You can pickle that

With the proper planning it’s possible to get a taste of summer-fresh produce all year round.

It is possible to bottle summer. - SIMON THIBAULT
Simon Thibault
It is possible to bottle summer.

In the heat of summer, remember the dead of winter.

When the farmers' markets and roadside stands have tables aching under the weight of cucumbers, tomatoes, raspberries and everything else under the sun, you should remember what snow looks like outside your window.

Because it is possible to bottle summer.

Lisa Marie Brow believes this. She's the head baker at Dartmouth's Two If By Sea and an avid gardener. It was her abundance of fresh produce that pushed Brow to learn how preserve almost everything that came out of her garden in all sorts of ways, from pickles to jams and more.

"It just gets you excited, the idea of cracking into something in January that tastes as fresh as when you harvested it is so soothing," she says.

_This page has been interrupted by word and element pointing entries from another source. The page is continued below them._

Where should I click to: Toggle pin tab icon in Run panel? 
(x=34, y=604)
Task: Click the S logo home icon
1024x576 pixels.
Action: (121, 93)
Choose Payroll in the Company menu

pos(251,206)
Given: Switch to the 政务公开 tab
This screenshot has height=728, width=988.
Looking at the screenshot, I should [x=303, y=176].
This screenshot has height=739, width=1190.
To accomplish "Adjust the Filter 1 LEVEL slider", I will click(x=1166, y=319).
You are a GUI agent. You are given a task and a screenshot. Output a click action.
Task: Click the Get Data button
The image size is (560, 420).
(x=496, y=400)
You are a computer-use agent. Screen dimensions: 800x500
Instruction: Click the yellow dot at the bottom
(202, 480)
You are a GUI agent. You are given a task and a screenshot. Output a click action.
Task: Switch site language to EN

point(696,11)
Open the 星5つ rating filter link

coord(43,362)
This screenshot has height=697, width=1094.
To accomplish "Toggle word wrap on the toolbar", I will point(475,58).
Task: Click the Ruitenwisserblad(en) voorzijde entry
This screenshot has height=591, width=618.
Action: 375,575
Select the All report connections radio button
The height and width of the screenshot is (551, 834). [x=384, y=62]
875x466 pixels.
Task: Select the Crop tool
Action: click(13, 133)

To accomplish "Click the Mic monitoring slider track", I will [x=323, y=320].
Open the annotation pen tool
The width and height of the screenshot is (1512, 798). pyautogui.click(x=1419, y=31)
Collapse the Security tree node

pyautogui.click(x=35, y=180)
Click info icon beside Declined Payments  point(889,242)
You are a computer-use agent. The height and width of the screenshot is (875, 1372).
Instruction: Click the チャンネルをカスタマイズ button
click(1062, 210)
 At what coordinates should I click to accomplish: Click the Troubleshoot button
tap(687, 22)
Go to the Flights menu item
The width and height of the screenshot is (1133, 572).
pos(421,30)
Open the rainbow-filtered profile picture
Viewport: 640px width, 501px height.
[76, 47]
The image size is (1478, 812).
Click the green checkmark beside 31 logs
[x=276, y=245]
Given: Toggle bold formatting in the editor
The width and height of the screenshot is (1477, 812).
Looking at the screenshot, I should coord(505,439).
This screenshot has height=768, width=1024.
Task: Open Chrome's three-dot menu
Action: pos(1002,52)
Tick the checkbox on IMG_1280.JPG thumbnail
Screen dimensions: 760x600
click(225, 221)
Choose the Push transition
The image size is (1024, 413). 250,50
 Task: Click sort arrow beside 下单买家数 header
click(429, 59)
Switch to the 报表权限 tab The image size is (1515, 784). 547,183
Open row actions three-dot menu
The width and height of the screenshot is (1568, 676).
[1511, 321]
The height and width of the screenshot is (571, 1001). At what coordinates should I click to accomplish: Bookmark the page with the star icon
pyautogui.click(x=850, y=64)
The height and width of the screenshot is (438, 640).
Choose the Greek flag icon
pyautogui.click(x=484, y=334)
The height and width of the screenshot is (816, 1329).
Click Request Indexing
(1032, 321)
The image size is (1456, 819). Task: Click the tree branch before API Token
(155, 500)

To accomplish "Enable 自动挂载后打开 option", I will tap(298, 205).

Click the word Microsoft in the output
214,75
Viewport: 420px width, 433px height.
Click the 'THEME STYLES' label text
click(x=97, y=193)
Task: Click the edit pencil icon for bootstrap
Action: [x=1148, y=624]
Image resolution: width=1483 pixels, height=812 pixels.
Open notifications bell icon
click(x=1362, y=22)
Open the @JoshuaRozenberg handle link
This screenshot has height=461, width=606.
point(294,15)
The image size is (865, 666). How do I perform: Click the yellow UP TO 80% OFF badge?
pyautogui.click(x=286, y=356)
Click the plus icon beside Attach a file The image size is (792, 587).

Brow has fond memories of eating her grandmother's freezer jams, and she wanted to recreate that feeling, but with the food she made herself. "It makes me feel a little more down to earth, and less detached from my country upbringing," she says.

But Brow doesn't romanticize the work required in preparing food for bottling and canning. "My friend and I drove to the Valley once and spent an afternoon and filled the back of the car with dill and pickling cucumbers. We made 50 jars of pickles and pickled peppers."

That's right. Fifty.

"It's a process," she says, "and it doesn't make sense to do it on the small scale. So go big or go home." All the work is worth it for Brow, who now finds herself indulging in all sorts of goodies from her pantry, including her favourite dilly beans. "There is a flavour and charm that you canned this yourself, you sweated over this."

Brow sees preserving as a way to respect the summer, by choosing foods when they are at their best. When she picks cucumbers for pickling, they can't have blemishes or anything of the sort. "You're preserving the perfect, you want to get it at the peak," she says. Getting things at their peak also means buying them as locally as possible, she says. "I wouldn't buy English cucumbers from wherever regular grocery stores get their stuff. It has lost its integrity. The closer you can get it from the ground into your bottle is where you will taste the difference."

Aimee Carson is a food co-ordinator with the Ecology Action Centre. She teaches classes on all sorts of ways to preserve foods, from bottling to fermenting. When it comes to work, Carson thinks that it's important to embrace the collective spirit in preserving foods as a joyful and rewarding part of the process. "When people do collective activities that they have been doing for generations, it's about regaining that traditional knowledge that has so many historical and social facets to it," she says. "When they do it together, all kinds of things open up in that way, and people connect in different ways. It serves as an ultimate convener."

She views preserving food as a way to extend the shelf life of eating seasonally. "Let's say we buy blueberries and preserve them, so in the winter we don't buy California-grown ones," she explains. "That in itself is a huge, as we invest in the local economy and support local farmers, and eat local food all year long."

Beyond the personal or social connections found in preserving, there is something to be said for how preserving food can provide people with a sense of pride. "When you recover a skill set you never imagined you had, it's like a child learning something new," says Carson. "I took this thing and created it into something that has value."